A security guard walks in front of banks along a street in Beijing. Chinese… (Liu Jin, AFP/Getty Images )
BEIJING — China may be the world's second-largest economy, but its financial system still answers to strict state controls that critics say hold back the country's development.
The free market plays little role in determining howChina'scurrency is valued, how banks set interest rates or how much capital is allowed to flow in and out of the country.
But in the last two weeks, a series of moves has raised hopes that financial freedoms could be expanding in the so-called bird cage economy.
Chief among them was Chinese Premier Wen Jiabao telling a national radio audience Tuesday that the nation's large state-owned banks were a "monopoly" that profited too easily.
The "big four" banks — Agricultural Bank of China, Bank of China, China Construction Bank and Industrial & Commercial Bank of China — saw earnings rise 26% last year to about $100 billion despite a slowing economy and souring real estate market.
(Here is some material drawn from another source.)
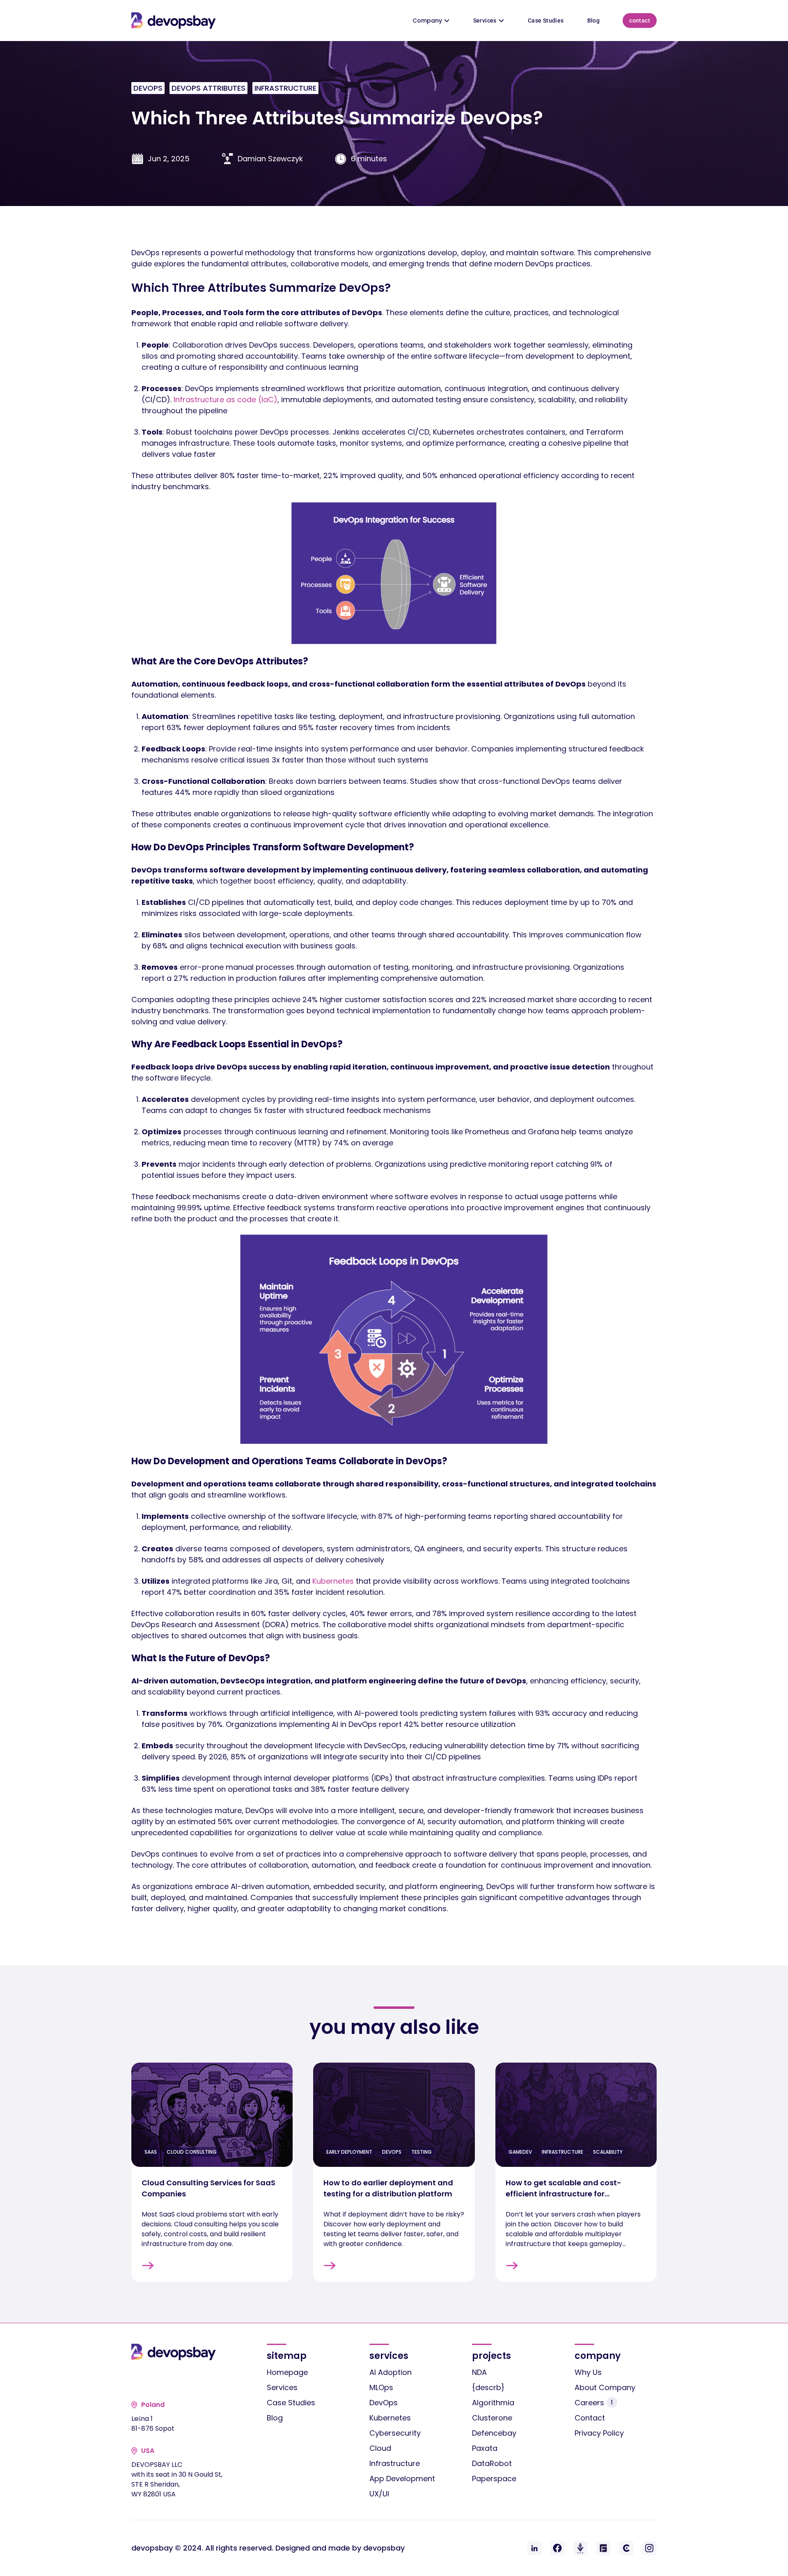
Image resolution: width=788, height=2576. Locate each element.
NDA (479, 2372)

"It's very easy for them to profit," said Yi Xianrong, an economist at the Chinese Academy of Social Sciences, a government think tank.
The banks have also been criticized for lending mainly to large state-owned enterprises and not doing enough to help small and medium-size enterprises.
On the day of Wen's radio address, the China Securities Regulatory Commission loosened restrictions on foreign investors, more than doubling the amount of capital they can invest in China's securities markets to about $80 billion.
A boost in foreign investment could help reduce the volatility of the Shanghai and Shenzhen stock markets, whose roller-coaster swings are often driven by speculators.
"The announcement sends a clear and positive message to international investors that the central government is encouraging further opening up of China's capital markets," wrote Jing Ulrich, JP Morgan's head of Global Markets, in a research note.
A week earlier, the Wen-led State Council unveiled a pilot program in the entrepreneurial city of Wenzhou to legalize and regulate underground lending as well as broaden access to investments overseas.
Economists say there's growing recognition in Beijing that reforming the nation's financial system is crucial if leaders want to internationalize the country's currency and reduce its dependence on the dollar.
Whether Wen, who will step down later this year, has the political capital to force interest rate or capital account reform remains to be seen. To do so would mean breaking powerful interest groups.
"The longer you wait, the larger the economic stake becomes for those who like the status quo," said Louis Kuijs, an economist formerly at the World Bank and now at the Fung Global Institute in Hong Kong. "Maybe Premier Wen feels like we should really get it going."